- [Exercise instructions]:
In the records below, repeat word for word only the lines starting at the one that contains "Click the Switch Course button" and ending at the one that contains "The width and height of the screenshot is (270, 207).", pictures excluded.

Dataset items
++++++++++++++++++++

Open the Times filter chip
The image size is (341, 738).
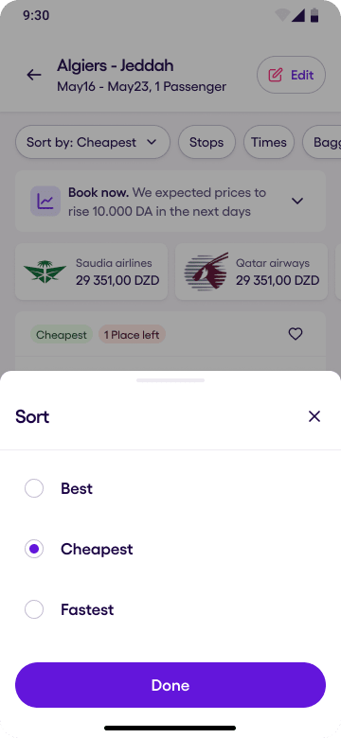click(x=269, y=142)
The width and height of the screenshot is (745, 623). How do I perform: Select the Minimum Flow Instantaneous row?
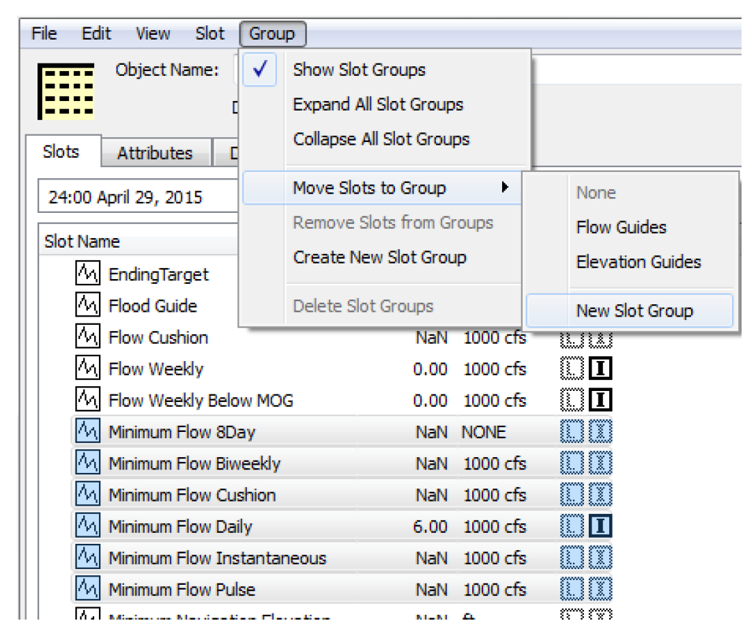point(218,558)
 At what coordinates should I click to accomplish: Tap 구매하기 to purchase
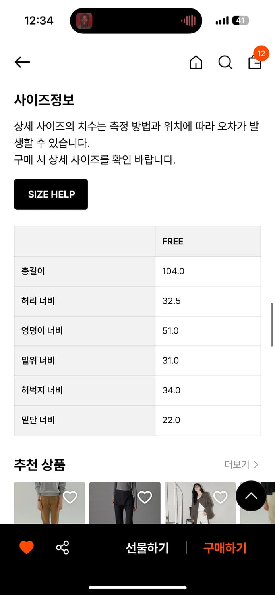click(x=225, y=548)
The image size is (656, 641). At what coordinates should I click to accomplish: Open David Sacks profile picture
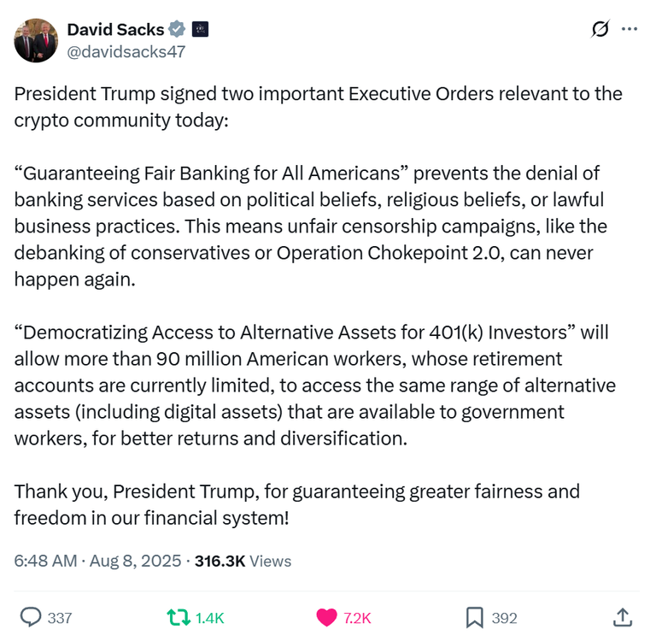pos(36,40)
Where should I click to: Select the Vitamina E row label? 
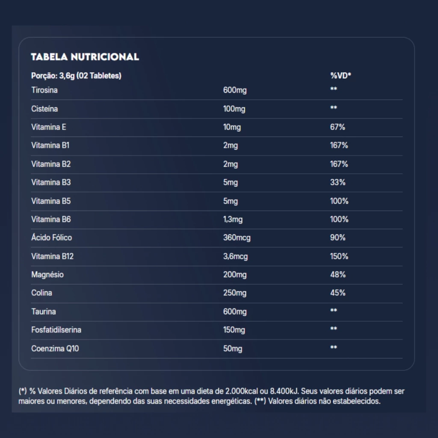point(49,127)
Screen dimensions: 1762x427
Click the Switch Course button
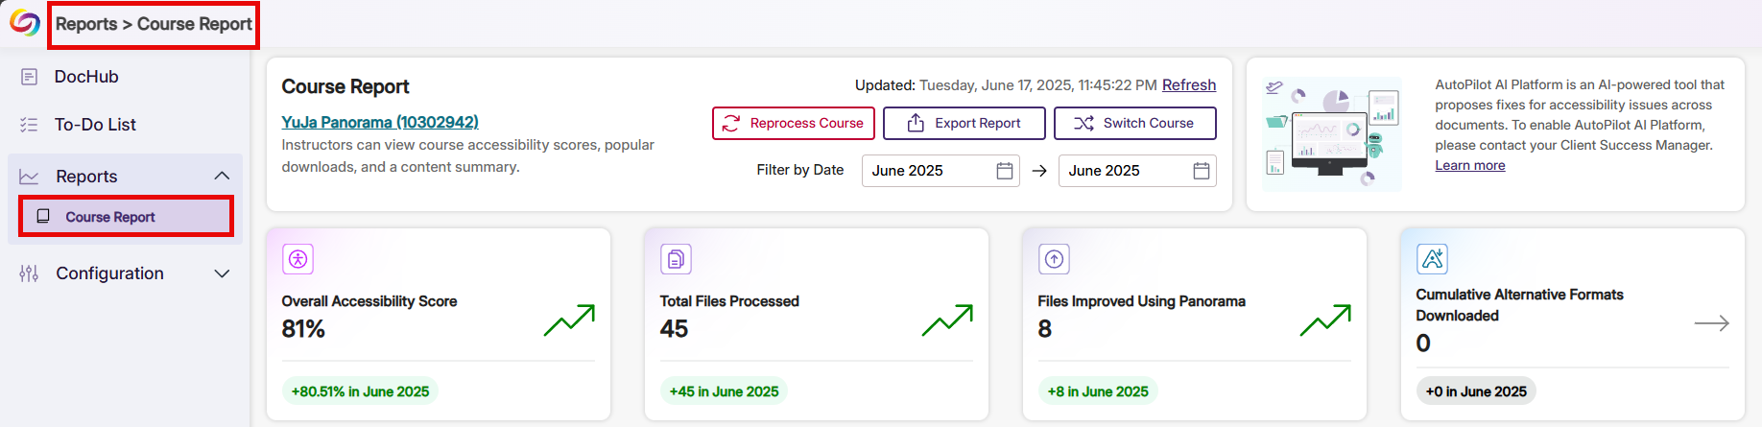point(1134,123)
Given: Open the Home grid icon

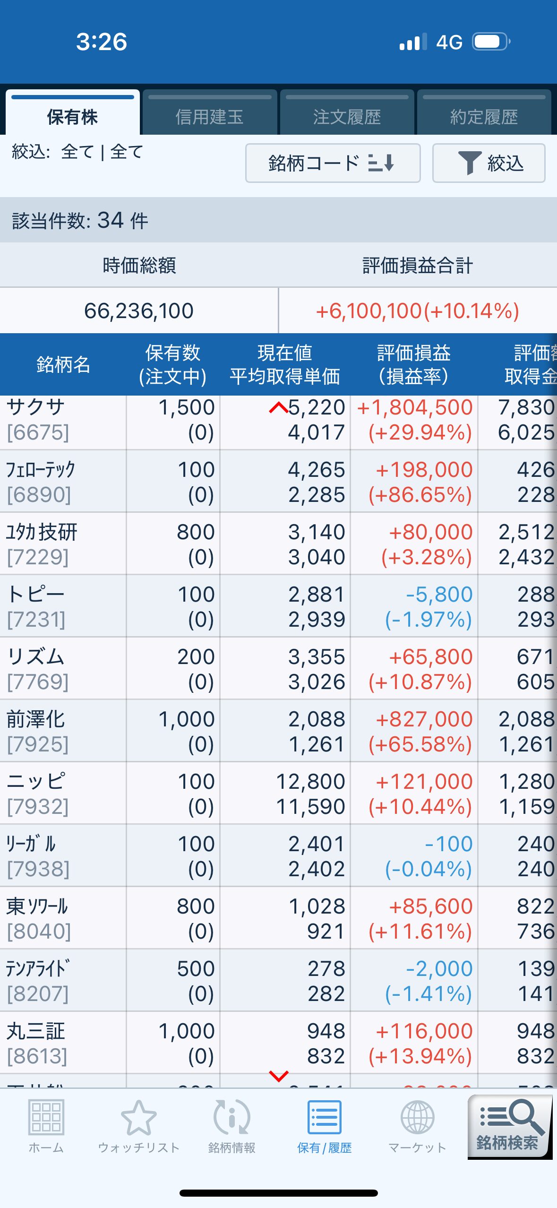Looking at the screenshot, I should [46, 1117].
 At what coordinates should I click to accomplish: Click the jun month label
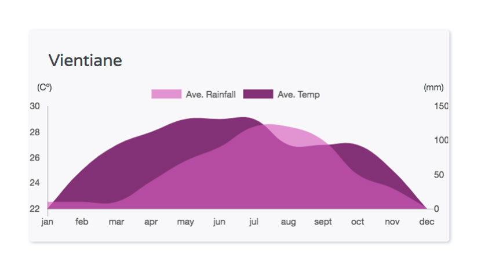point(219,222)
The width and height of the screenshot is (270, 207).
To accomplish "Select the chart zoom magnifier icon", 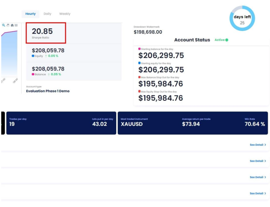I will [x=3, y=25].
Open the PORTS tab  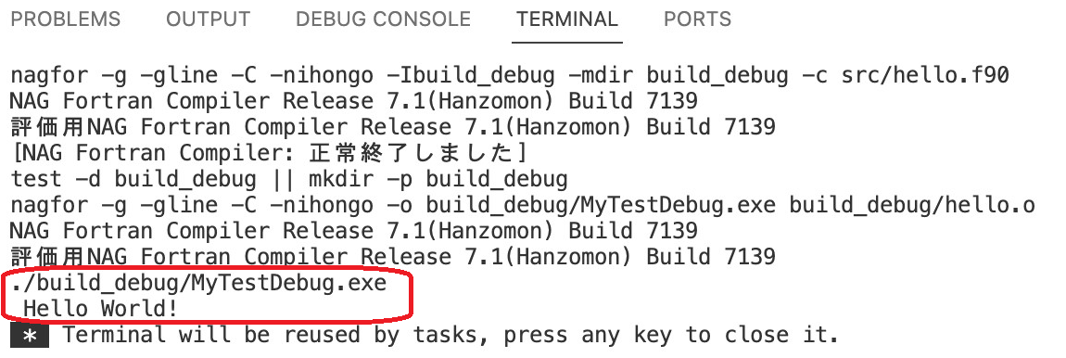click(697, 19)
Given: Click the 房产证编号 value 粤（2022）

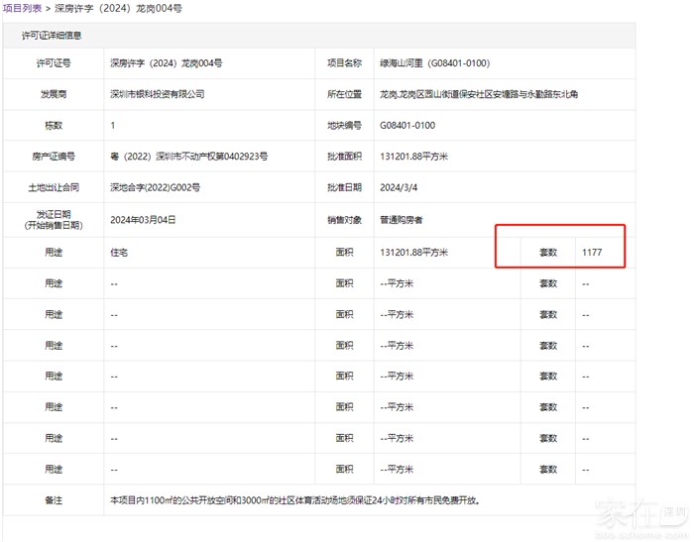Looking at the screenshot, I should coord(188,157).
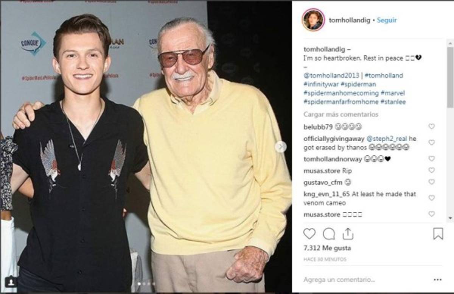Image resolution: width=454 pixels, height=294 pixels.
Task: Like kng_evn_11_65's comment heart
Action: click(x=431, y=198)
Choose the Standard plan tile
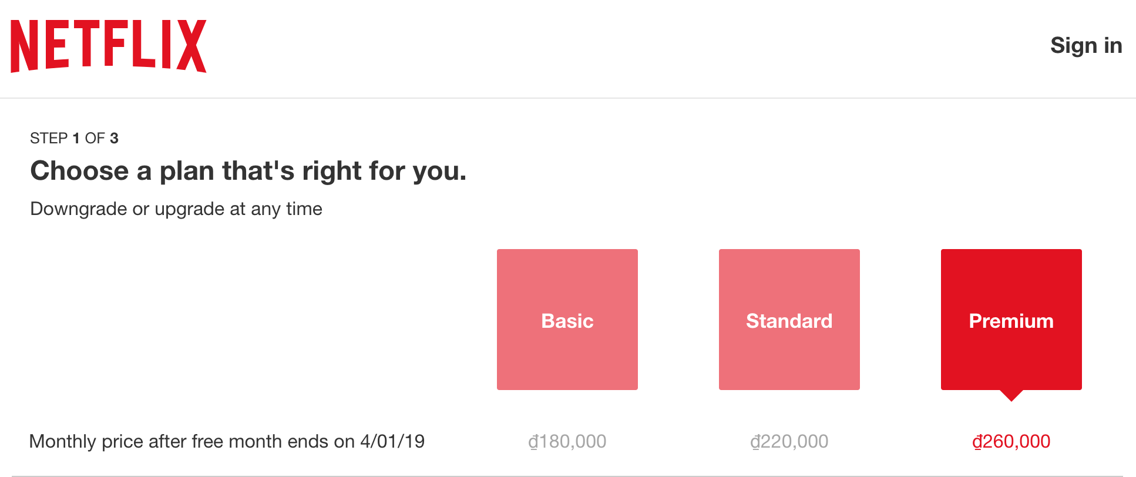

++++++++++++++++++++

- [Expected answer]:
Click the Switch Course button
point(1134,123)
Given: Open the Home grid icon

Looking at the screenshot, I should [46, 1117].
 At what coordinates should I click to accomplish: Click the jun month label
point(219,222)
The width and height of the screenshot is (270, 207).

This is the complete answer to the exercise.